→ **WHAT IS NEEDED**: What is needed is an exact copy of every line in the listing.
═══ DATA PROVIDED
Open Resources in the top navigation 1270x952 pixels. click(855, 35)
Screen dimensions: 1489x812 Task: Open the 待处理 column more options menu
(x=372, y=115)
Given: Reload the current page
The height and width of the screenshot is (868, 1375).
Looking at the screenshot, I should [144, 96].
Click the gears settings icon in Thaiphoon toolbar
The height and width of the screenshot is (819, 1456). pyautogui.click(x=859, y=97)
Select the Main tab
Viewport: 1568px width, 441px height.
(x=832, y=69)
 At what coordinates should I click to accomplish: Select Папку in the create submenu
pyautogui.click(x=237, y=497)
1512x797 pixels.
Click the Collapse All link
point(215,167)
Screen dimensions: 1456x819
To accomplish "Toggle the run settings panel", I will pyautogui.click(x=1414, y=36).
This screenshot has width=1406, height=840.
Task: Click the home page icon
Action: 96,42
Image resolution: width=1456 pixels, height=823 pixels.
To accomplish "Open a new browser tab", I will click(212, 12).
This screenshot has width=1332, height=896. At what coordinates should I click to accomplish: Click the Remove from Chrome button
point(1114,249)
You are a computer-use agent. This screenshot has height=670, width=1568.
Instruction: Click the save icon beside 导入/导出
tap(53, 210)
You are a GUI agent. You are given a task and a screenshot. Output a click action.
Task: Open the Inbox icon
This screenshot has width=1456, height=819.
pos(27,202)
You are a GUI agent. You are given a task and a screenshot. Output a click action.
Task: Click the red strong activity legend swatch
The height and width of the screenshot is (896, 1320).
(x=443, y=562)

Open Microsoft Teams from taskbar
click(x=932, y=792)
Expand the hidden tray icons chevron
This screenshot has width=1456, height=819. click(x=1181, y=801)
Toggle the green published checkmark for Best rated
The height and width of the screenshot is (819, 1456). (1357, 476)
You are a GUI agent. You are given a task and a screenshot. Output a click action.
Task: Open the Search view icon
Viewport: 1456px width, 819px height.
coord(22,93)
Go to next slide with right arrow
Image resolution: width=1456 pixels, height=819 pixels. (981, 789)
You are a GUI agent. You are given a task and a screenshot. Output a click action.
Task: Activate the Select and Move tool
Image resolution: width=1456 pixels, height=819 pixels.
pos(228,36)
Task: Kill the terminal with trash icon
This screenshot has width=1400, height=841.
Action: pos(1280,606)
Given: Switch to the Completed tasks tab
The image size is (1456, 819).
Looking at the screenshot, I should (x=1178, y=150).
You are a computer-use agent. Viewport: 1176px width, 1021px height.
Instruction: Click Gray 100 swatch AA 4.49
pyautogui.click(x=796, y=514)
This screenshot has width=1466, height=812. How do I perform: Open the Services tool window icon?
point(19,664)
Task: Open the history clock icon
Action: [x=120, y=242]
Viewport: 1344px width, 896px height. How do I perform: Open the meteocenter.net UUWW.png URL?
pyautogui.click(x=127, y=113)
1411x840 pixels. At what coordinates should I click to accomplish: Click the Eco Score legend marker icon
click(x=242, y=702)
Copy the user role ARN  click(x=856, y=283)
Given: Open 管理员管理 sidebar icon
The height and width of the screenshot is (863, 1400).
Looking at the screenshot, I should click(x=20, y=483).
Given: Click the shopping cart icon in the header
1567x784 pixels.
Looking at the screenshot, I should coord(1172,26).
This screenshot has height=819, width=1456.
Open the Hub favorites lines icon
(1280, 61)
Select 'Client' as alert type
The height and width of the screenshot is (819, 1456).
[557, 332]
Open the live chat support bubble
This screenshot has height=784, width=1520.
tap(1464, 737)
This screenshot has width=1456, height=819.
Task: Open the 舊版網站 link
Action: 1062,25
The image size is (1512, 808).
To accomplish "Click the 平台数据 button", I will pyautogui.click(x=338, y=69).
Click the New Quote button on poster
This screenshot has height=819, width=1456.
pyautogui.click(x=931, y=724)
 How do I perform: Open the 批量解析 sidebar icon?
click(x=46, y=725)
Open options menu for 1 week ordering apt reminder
══════
→ **RESULT**:
Open Resources in the top navigation 1270x952 pixels. click(855, 35)
Screen dimensions: 1489x812 Task: Open the 待处理 column more options menu
(x=372, y=115)
Given: Reload the current page
The height and width of the screenshot is (868, 1375).
Looking at the screenshot, I should [144, 96].
Click the gears settings icon in Thaiphoon toolbar
The height and width of the screenshot is (819, 1456). pyautogui.click(x=859, y=97)
Select the Main tab
Viewport: 1568px width, 441px height.
(x=832, y=69)
 At what coordinates should I click to accomplish: Select Папку in the create submenu
pyautogui.click(x=237, y=497)
1512x797 pixels.
Click the Collapse All link
point(215,167)
Screen dimensions: 1456x819
To accomplish "Toggle the run settings panel", I will pyautogui.click(x=1414, y=36).
This screenshot has width=1406, height=840.
Task: Click the home page icon
Action: 96,42
Image resolution: width=1456 pixels, height=823 pixels.
To accomplish "Open a new browser tab", I will click(212, 12).
This screenshot has width=1332, height=896. At what coordinates should I click to accomplish: Click the Remove from Chrome button
point(1114,249)
You are a computer-use agent. This screenshot has height=670, width=1568.
Instruction: Click the save icon beside 导入/导出
tap(53, 210)
You are a GUI agent. You are given a task and a screenshot. Output a click action.
Task: Open the Inbox icon
This screenshot has width=1456, height=819.
pos(27,202)
You are a GUI agent. You are given a task and a screenshot. Output a click action.
Task: Click the red strong activity legend swatch
The height and width of the screenshot is (896, 1320).
(x=443, y=562)

Open Microsoft Teams from taskbar
click(x=932, y=792)
Expand the hidden tray icons chevron
This screenshot has width=1456, height=819. click(x=1181, y=801)
Toggle the green published checkmark for Best rated
The height and width of the screenshot is (819, 1456). (1357, 476)
You are a GUI agent. You are given a task and a screenshot. Output a click action.
Task: Open the Search view icon
Viewport: 1456px width, 819px height.
coord(22,93)
Go to next slide with right arrow
Image resolution: width=1456 pixels, height=819 pixels. (981, 789)
You are a GUI agent. You are given a task and a screenshot. Output a click action.
Task: Activate the Select and Move tool
Image resolution: width=1456 pixels, height=819 pixels.
pos(228,36)
Task: Kill the terminal with trash icon
This screenshot has width=1400, height=841.
Action: pos(1280,606)
Given: Switch to the Completed tasks tab
The image size is (1456, 819).
Looking at the screenshot, I should (x=1178, y=150).
You are a computer-use agent. Viewport: 1176px width, 1021px height.
Instruction: Click Gray 100 swatch AA 4.49
pyautogui.click(x=796, y=514)
This screenshot has width=1466, height=812. How do I perform: Open the Services tool window icon?
point(19,664)
Task: Open the history clock icon
Action: [x=120, y=242]
Viewport: 1344px width, 896px height. How do I perform: Open the meteocenter.net UUWW.png URL?
pyautogui.click(x=127, y=113)
1411x840 pixels. At what coordinates should I click to accomplish: Click the Eco Score legend marker icon
click(x=242, y=702)
Copy the user role ARN  click(x=856, y=283)
Given: Open 管理员管理 sidebar icon
The height and width of the screenshot is (863, 1400).
Looking at the screenshot, I should click(x=20, y=483).
Given: Click the shopping cart icon in the header
1567x784 pixels.
Looking at the screenshot, I should coord(1172,26).
This screenshot has height=819, width=1456.
Open the Hub favorites lines icon
(1280, 61)
Select 'Client' as alert type
The height and width of the screenshot is (819, 1456).
[557, 332]
Open the live chat support bubble
This screenshot has height=784, width=1520.
tap(1464, 737)
This screenshot has width=1456, height=819.
Task: Open the 舊版網站 link
Action: 1062,25
The image size is (1512, 808).
To accomplish "Click the 平台数据 button", I will pyautogui.click(x=338, y=69).
Click the New Quote button on poster
This screenshot has height=819, width=1456.
pyautogui.click(x=931, y=724)
 How do I perform: Open the 批量解析 sidebar icon?
click(x=46, y=725)
Open options menu for 1 week ordering apt reminder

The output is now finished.